Louise Brown’s Birthday and the Evolution of IVF

By Dr. Joseph A. Hill, a fertility specialist in Progyny’s Provider Network and CEO of Fertility Centers of New England

Dr. Joseph A. Hill

On July 25, Louise Joy Brown, the first baby born utilizing in vitro fertilization (IVF), turns 40. Louise’s parents, John and Lesley Brown, were referred to Patrick Steptoe, a British Obstetrician and Gynecologist who was an early pioneer of laparoscopic surgery for infertility. Steptoe had partnered in 1966 with Robert Edwards, an English biologist and physiologist with a special interest in human embryology. In 1969 Edwards was the first to achieve human fertilization in vitro. He won the Nobel Prize in Medicine in 2010 for his pioneering efforts in human embryology, which enabled the clinical development of IVF.

The innovations and seemingly miraculous accomplishments of Steptoe and Edwards were built on the work of many men and women going back to the 1890s through the 1930s, 40s, and 50s. Others in Australia, Europe, and the United States were working on IVF contemporaneously with the Steptoe and Edwards Team. Howard and Georgeanna Seagar Jones achieved the first baby born in the United States in 1981 using ovulation induction with hMG, which is a medication with hormones to stimulate your ovaries. This procedure allowed the recruitment of more than one egg, unlike the natural cycles being monitored by Steptoe and Edwards.

Science Photo Library — ZEPHYR/ Brand X Pictures/Getty Images

In the early 1980s there were very few IVF Centers in the world; today there are thousands with over 450 in the U.S. alone. Pregnancy success rates resulting in a baby have gone from single digits in the early days to well over fifty percent today. Furthermore, multiple pregnancy rates have decreased from double digit numbers to less than five percent without significantly compromising the live birth rate.

These phenomenal success rates are due to the many innovations that have snowballed since Louise Brown’s birth.

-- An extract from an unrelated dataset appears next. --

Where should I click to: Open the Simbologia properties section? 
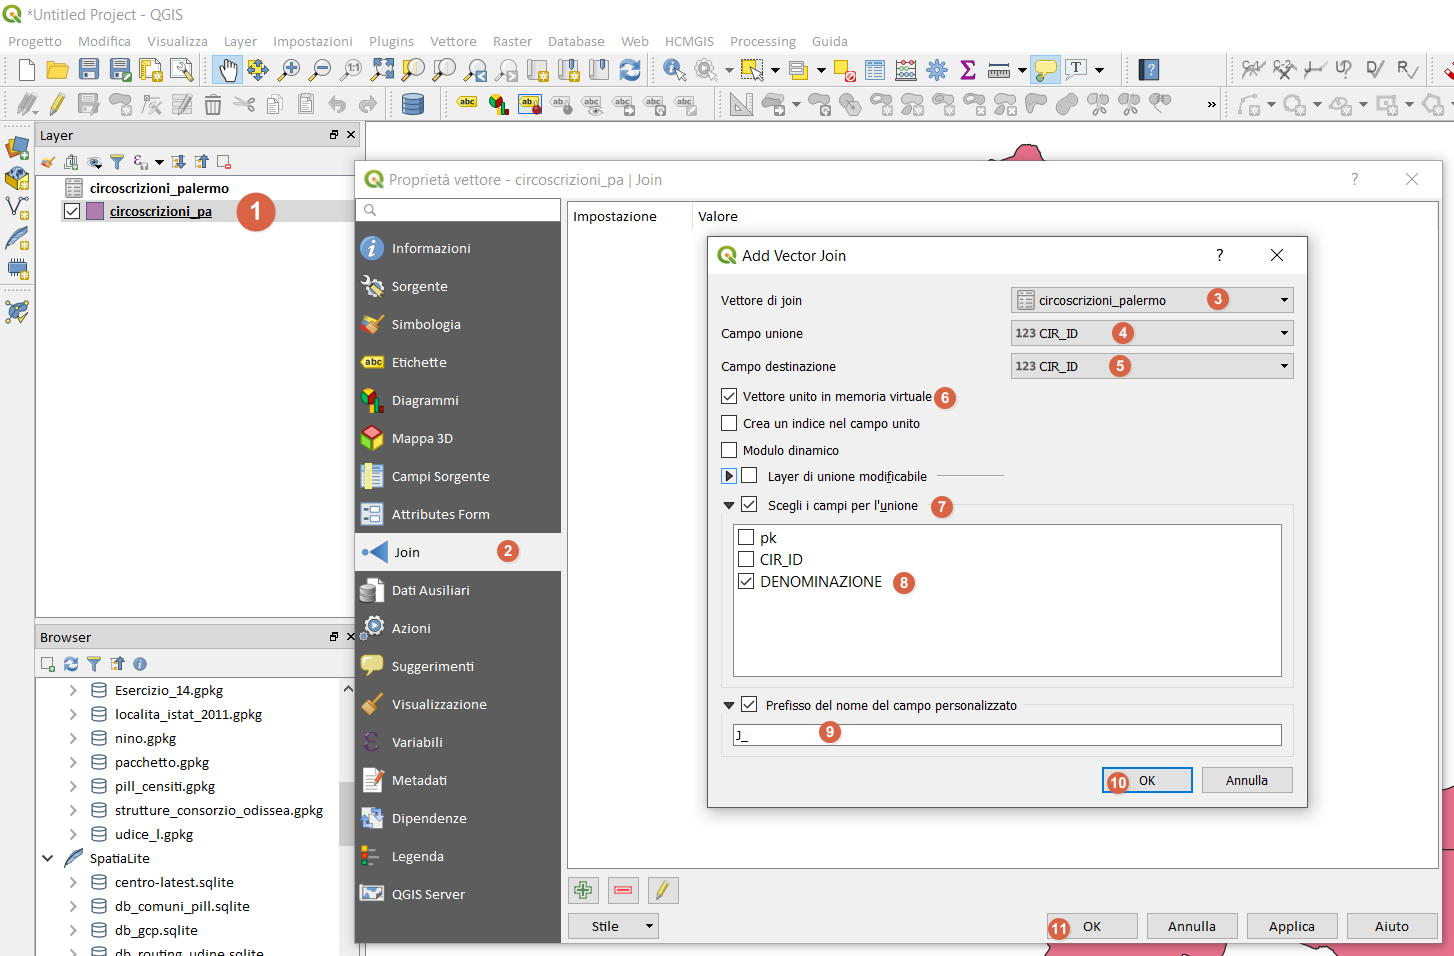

Tremendous accomplishments, both clinically and in the laboratory, have occurred. Ovarian stimulation protocols have evolved with refinement of ovulation induction agents and protocols allowing recruitment of better quality eggs. Hospital based surgeries have been replaced with minimally invasive outpatient procedures like ultrasound guided oocyte retrieval and embryo transfer.

Epididymal (which relates to the tube near the upper testicle that transports sperm) and testicular sperm extraction methods have been discovered which allow many men with azoospermia, which is the absence of viable sperm, the ability to father children. The serendipitous discovery of intracytoplasmic sperm injection introduced the field to the term, ‘ICSI’ which has revolutionized fertilization methods by allowing the direct injection of sperm into eggs. The development of embryo culture media and embryo culture systems have evolved allowing embryo development to five and six days after fertilization in vitro facilitating the selection of the best quality embryo for transfer. Extended culture has further enabled embryo biopsies for DNA amplification which set the stage for preimplantation genetic testing (PGT) for aneuploidy (PGT-A), chromosome structural rearrangements (PGT-SR), and single gene mutations (PGT-M) offering the prevention of many debilitating and lethal diseases. Inheritance of mitochondrial diseases may be eliminated by third party reproduction where donor egg cytoplasm is fused with the nucleus of an otherwise affected egg prior to fertilization in vitro.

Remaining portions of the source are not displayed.